#### [WORK TO COMPLETE]
Transcribe each record exactly. Omit the pictures.
(TASK INPUTS Opens)
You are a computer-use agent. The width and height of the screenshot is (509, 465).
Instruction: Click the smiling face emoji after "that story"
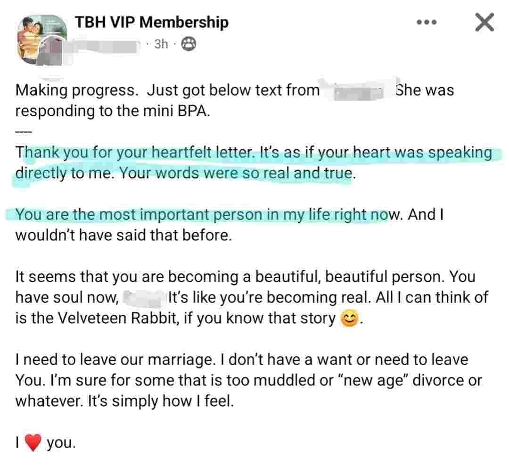349,319
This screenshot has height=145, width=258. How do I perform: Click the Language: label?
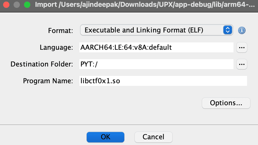[56, 48]
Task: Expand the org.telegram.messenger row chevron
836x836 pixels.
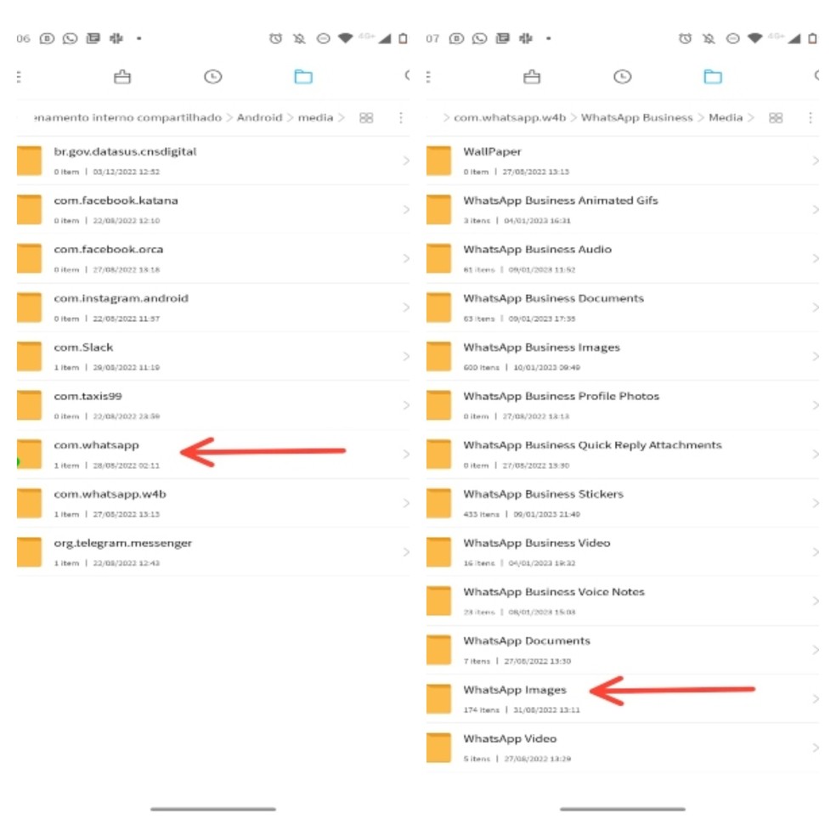Action: click(406, 552)
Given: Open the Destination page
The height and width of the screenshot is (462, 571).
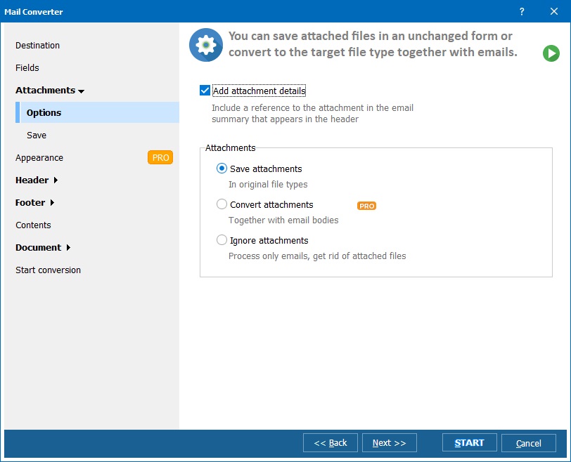Looking at the screenshot, I should pyautogui.click(x=38, y=46).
(TASK INPUTS Closes)
#### [SOLUTION TO THE EXERCISE]
You are a computer-use agent. The width and height of the screenshot is (509, 465).
Instruction: Click the smiling face emoji after "that story"
349,319
This screenshot has height=145, width=258. How do I perform: Click the Language: label?
[56, 48]
Task: Expand the org.telegram.messenger row chevron
836x836 pixels.
Action: click(406, 552)
Given: Open the Destination page
The height and width of the screenshot is (462, 571).
Looking at the screenshot, I should pyautogui.click(x=38, y=46).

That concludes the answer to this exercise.